- **Extract provided**:
***

This is an old message, but I suddenly had a thought - wouldn't a
solid-state driven magnifier coil be a good proposition - ie the 'driver'
coil driven by a full-bridge bunch of MOSTFETs? The low impedance of the
driver coil would seem a good match (1) at the primary side for the
h-bridge (2) at the secondary side for the third resonator's base. This way
you avoid the saturation and non-linearity problems inherent in
Ferrite-cored transformers, and get a good match to boot (if everything is
designed well). Howver what I can't think is whether to discard the primary
caps and just drive the primary untuned, or another idea is to drive the
primary with an MMC in series with it, thus pumping the max. current into
the load - which is then seen as a series-tuned circuit, low Z at resonance
and developing really high voltages as the primary sees things (ie as a
parallel circuit).

Feel free to shoot this down if you think it's either impossible or
*monetarily* ridiculous (ie boxfuls of fried FETs!)

***

- **Work to complete**:
• a. According to the message about a solid-state driven magnifier coil, why would driving the driver coil from a full-bridge of MOSFETs be a good proposition?
• b. Reproduce the portion of the magnifier coil message starting with "This is an old" and going on through "parallel circuit).".

***

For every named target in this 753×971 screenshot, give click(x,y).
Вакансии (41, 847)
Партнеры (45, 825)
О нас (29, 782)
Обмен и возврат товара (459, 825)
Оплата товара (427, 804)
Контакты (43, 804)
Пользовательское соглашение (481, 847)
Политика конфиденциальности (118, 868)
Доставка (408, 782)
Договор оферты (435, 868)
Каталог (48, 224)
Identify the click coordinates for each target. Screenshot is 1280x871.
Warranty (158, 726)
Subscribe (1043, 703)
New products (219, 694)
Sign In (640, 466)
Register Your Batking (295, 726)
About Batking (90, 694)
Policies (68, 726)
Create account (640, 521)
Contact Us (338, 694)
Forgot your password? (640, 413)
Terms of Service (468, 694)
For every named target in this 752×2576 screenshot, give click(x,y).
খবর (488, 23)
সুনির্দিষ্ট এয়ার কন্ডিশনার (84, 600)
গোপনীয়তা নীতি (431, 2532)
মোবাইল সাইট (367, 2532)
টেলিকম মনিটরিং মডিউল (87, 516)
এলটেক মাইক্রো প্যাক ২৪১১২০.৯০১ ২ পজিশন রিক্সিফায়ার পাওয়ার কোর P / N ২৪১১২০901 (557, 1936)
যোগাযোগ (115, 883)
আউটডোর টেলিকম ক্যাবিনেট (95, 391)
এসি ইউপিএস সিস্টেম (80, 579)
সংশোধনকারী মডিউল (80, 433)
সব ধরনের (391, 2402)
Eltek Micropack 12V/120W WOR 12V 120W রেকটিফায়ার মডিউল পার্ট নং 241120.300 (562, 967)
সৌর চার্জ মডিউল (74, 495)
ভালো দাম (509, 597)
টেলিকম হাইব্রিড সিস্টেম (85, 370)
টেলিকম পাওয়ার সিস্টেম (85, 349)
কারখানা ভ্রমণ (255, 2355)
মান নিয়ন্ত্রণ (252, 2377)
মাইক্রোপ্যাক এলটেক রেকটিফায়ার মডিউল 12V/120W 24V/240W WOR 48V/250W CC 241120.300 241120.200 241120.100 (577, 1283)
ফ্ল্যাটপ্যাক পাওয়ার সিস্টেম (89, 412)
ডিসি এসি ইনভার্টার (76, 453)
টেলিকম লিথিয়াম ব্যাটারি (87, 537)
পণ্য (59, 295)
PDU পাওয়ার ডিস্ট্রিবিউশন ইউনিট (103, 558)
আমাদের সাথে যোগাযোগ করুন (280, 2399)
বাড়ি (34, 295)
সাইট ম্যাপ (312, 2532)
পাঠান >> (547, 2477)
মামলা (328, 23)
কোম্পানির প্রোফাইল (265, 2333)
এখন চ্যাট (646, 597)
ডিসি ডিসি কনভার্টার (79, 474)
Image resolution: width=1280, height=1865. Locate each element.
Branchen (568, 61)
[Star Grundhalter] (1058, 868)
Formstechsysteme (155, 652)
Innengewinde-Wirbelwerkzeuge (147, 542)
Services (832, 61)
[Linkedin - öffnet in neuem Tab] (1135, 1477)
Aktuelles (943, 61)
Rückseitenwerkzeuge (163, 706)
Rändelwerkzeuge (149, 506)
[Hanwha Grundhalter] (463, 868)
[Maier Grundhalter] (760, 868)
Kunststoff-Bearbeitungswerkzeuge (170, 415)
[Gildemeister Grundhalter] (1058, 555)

***

- **Answers in order**:
• a. The driver coil's low impedance would seem a good match both for the h-bridge on the primary side and for the third resonator's base on the secondary side. This approach would also avoid the saturation and non-linearity problems inherent in ferrite-cored transformers.

• b.
This is an old message, but I suddenly had a thought - wouldn't a
solid-state driven magnifier coil be a good proposition - ie the 'driver'
coil driven by a full-bridge bunch of MOSTFETs? The low impedance of the
driver coil would seem a good match (1) at the primary side for the
h-bridge (2) at the secondary side for the third resonator's base. This way
you avoid the saturation and non-linearity problems inherent in
Ferrite-cored transformers, and get a good match to boot (if everything is
designed well). Howver what I can't think is whether to discard the primary
caps and just drive the primary untuned, or another idea is to drive the
primary with an MMC in series with it, thus pumping the max. current into
the load - which is then seen as a series-tuned circuit, low Z at resonance
and developing really high voltages as the primary sees things (ie as a
parallel circuit).